Breaking: Charlie Brown walks away, Lucy left holding football and whines that he "pulled the rug from under her." Lucy is appalled that, after they had agreed that this time she would not pull the ball away at the last minute and Charlie Brown was just about to start running for his kick, Charlie Brown had the gall to walk away because he suspected Lucy would pull the ball after all.
OK,OK, who cares about that? The story is the same, but it involves Harry Reid as Charlie Brown and Mitch McConnell as Lucy.
From the NYT: Deal on Jobs Shows Limits of Push for Bipartisanship.
How did Charlie BrownReid know that LucyMcConnell was about to pull the ball? I don't know, but how about more than a decade of the same old same old. According to the article:
... Republican leaders had made no firm commitment to support the measure and they feared they could face conservative attacks for extraneous provisions like disaster aid for Arkansas and Mississippi.
No kidding? You mean that GOPosaurs might have gone along in "bipartisan" talks only to vote not at the end and paint the bill as an aberration?
More of just how "reasonable" Republicans were being:
Republicans were more receptive to the bipartisan jobs proposal than they have been to Democratic initiatives this year, but the leadership had not pledged its backing on the floor.
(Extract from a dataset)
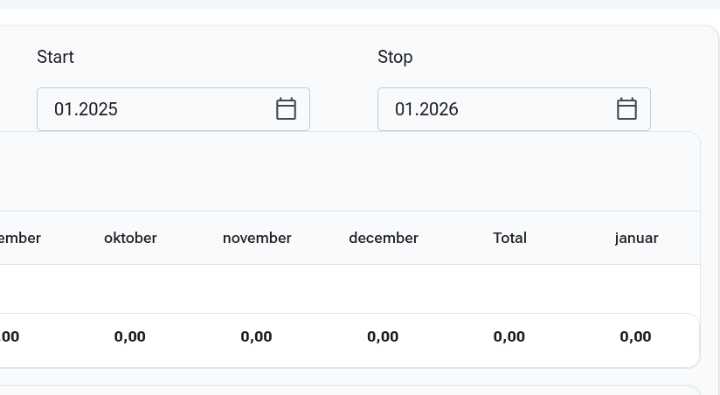Viewport: 720px width, 395px height.
Task: Select the december column header
Action: [x=384, y=238]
On Thursday, before Mr. Reid pared back the bill, Senator Mitch McConnell of Kentucky, the Republican leader, called it a work in progress.
Where have we heard this story before? Does it sound like HCR to anyone? Here's more deja-vu for you:
Some Democrats noted that Mr. Baucus had spent months negotiating with Mr. Grassley on health care legislation only to come away empty-handed, ultimately costing the Senate valuable time on the issue.
The reason given in the article for Reid to walk away is:
Democrats said Mr. Reid’s hand was forced by objections from rank-and-file Democrats that the measure was not focused tightly enough on job creation and included too many corporate tax breaks they viewed as concessions to Republicans.
My opinion is that, in a rare moment of lucidity, Reid realized that the "bipartisan" jobs bill was going to be savaged by GOPosaurs as a 300-page monstrosity that didn't do anything for jobs.